Considerations for protecting processes

article imageAirClean Ductless Balance Enclosurewww.aircleansystems.comIn addition to protecting users, a ductless fume hood can help to protect precious samples. Optimal airflow prevents samples from being contaminated by either the user or any materials floating around in the lab. The risk of background or cross-contamination of samples can also be avoided with appropriate filtration. Once again, a monitoring system is required to ensure that conditions in the fume hood remain safe for samples and experiments.

 

Features of a safe ductless fume hood

  • Blower capable of maintaining face velocity at a safe opening per relevant standard. Face velocity is the pull at the opening of the fume hood that moves air from the laboratory room into the hood. The fume hood must maintain optimum face velocity for adequate fume containment.
  • Vapor-proof illumination adequate for work area. Vapor-proof illuminators help meet safety requirements in applications involving flammable dust or vapor, while providing the operator with adequate lighting.
  • Work area access. Users should have free and easy access to the fume hood’s work area through an adequate opening in order to set up and run experiments.
  • Integral spill base.

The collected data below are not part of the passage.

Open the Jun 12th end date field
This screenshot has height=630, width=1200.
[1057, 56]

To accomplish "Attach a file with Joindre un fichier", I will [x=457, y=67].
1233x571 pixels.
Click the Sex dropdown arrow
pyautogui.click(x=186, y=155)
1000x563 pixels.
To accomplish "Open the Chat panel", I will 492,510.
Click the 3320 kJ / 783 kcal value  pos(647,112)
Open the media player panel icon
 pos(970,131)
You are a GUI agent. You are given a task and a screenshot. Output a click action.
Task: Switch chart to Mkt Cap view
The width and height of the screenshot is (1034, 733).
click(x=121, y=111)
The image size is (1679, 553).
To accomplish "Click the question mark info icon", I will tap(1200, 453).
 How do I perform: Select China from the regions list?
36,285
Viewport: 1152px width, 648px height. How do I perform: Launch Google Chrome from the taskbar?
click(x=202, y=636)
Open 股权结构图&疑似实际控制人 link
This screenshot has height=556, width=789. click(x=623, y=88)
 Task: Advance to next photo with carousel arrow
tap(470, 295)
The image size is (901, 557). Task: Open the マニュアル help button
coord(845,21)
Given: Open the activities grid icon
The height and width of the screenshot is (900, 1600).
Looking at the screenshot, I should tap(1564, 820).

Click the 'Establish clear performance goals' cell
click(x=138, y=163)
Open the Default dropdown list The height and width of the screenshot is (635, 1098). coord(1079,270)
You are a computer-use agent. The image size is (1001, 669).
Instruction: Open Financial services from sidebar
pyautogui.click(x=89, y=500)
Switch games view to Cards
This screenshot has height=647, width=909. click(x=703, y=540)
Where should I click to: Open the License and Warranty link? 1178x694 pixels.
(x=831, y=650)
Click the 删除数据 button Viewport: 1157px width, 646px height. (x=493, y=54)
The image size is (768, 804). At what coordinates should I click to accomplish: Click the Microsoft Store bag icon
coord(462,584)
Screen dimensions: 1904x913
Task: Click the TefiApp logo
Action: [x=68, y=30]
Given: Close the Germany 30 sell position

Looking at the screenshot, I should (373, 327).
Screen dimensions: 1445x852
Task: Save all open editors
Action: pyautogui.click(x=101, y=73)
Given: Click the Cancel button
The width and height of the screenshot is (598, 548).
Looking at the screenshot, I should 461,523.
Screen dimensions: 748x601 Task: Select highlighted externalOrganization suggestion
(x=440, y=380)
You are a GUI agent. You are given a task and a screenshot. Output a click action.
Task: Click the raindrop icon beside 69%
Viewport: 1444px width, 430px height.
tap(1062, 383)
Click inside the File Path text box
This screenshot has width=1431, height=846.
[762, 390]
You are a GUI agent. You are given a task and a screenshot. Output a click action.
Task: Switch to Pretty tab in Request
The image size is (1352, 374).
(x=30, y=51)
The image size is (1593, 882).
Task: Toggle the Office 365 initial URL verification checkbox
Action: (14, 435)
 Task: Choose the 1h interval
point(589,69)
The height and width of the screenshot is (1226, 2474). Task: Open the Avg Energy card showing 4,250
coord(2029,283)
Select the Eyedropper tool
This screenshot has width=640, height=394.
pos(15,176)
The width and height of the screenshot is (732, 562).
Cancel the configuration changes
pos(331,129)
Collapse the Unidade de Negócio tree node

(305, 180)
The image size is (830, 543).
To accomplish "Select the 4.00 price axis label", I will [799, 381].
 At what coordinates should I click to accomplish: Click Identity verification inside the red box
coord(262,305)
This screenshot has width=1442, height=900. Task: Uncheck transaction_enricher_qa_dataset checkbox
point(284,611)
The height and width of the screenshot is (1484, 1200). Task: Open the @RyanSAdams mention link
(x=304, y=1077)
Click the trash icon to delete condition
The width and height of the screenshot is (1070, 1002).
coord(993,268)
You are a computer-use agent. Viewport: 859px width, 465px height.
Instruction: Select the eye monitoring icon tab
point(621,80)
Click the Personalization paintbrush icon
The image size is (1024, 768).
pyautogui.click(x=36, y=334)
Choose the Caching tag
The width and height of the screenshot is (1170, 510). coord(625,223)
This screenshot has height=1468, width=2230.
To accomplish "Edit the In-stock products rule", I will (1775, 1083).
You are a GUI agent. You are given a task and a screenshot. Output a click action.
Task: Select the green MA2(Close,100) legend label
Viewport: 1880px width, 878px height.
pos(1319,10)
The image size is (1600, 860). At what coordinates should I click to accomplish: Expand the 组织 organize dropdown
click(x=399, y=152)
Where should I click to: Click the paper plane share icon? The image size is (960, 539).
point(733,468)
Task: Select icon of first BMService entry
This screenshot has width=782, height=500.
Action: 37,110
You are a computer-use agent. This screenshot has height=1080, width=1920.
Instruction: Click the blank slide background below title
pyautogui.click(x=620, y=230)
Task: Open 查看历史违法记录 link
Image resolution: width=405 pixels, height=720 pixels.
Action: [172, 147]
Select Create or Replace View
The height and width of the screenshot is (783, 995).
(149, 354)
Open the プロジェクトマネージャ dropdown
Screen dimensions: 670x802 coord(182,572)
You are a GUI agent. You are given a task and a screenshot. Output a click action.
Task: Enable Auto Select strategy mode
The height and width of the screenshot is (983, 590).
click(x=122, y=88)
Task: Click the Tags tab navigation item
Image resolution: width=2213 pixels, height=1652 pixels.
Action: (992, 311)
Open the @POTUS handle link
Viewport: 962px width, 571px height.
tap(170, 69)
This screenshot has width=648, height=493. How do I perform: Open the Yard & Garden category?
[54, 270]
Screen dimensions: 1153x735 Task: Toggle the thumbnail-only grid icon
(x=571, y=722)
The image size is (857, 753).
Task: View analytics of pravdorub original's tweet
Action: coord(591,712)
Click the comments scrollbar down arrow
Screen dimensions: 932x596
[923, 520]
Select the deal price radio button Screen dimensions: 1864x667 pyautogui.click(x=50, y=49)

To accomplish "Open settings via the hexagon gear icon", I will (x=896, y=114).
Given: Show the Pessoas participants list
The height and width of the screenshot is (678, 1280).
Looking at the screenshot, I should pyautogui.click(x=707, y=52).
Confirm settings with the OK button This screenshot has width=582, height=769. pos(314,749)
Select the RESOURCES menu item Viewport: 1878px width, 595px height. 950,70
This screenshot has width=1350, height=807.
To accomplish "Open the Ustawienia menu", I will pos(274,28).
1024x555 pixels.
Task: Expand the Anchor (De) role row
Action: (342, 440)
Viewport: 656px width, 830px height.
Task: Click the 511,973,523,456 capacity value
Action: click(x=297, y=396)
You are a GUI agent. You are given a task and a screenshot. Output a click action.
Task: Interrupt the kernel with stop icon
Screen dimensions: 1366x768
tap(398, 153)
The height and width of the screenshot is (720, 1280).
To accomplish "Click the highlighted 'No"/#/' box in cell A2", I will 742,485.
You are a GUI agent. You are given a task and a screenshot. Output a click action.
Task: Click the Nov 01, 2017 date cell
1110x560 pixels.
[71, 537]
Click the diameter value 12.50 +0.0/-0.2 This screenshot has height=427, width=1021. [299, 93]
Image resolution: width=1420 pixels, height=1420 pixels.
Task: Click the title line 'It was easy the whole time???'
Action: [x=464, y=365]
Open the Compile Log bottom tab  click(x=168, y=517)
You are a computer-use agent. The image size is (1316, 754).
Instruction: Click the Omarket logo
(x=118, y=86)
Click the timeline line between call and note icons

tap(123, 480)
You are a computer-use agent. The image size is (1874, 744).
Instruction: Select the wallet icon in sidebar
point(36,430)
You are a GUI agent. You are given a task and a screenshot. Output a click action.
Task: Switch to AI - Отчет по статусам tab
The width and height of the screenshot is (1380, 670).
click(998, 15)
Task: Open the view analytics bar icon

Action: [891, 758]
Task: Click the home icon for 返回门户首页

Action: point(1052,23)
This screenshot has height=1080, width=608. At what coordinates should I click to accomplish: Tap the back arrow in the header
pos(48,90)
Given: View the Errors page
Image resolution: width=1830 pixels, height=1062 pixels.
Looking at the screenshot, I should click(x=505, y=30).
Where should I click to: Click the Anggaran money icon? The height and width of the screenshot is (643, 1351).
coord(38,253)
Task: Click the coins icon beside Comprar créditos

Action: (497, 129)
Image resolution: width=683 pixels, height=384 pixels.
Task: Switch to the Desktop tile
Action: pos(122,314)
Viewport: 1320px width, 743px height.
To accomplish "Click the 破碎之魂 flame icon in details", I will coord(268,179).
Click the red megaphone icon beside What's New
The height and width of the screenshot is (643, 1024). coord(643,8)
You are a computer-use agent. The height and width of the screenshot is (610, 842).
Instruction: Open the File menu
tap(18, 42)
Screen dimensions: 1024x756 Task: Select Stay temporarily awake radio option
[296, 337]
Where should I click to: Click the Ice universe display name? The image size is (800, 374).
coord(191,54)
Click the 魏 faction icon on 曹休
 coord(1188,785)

An integral spill base can effectively contain any accidental spills that may occur during chemical manipulation in the fume hood.
  • Reliable method to monitor carbon filter bed saturation per ANSI Z9.5. This set of criteria for laboratory ventilation states that carbon filters must be monitored for saturation.
  • Reliable airflow measurement device per 29 CFR 1910.1450. This standard states that fume hoods must maintain an airflow capable of drawing air from the laboratory and preventing or minimizing the escape of air contaminants into the laboratory.
  • Constructed from application appropriate materials to prevent hood deterioration. To ensure fume hood longevity, the interior materials must resist attack from the acid fumes, vapors, and the range of temperatures they will be exposed to.
  • Rear baffle to promote even airflow. Baffles are moveable partitions used to create slotted openings along the back of the fume hood that help to maintain even airflow.

 

Safety Tips

Selecting a ductless fume hood with safety features is key, but laboratory staff must also be trained to use the fume hood correctly. The Occupational Health and Safety Administration offers the following tips for staying safe while working with a fume hood:

  • Make sure that you understand how the fume hood works and are trained to use it properly
  • If you are unsure about the hazards of any of the chemicals you are working with, refer to the appropriate Safety Data Sheet
  • Ensure that the fume hood is on
  • Open the sash to the proper operating level, which is usually indicated by arrows on the frame
  • Make sure that the air flow is within the required range
  • Never allow your head to enter the plane of the hood opening
  • Always wear appropriate eye protection
  • Make sure that nothing blocks the airflow through the baffles or the baffle exhaust slots
  • Keep large equipment elevated at least two inches off the base of the fume hood
  • Keep all materials inside the hood at least six inches away from the sash opening
  • When not working in the hood, keep the sash closed
  • Do not permanently store any chemicals inside the hood

Conclusion

While conventional fume hoods are still the most common choice for ventilating hazardous airborne materials from the laboratory, ductless fume hoods are gaining in popularity. Their appeal is related to their associated cost and energy savings, and convenience. However, when it comes to lab work, safety comes first. It is essential that you consider the features of a safe ductless fume hood prior to purchasing a system for your lab. With these features in place, and with properly trained staff, a ductless fume hoods is well-equipped to protect both the people and the processes in your lab from potential injury and contamination, respectively.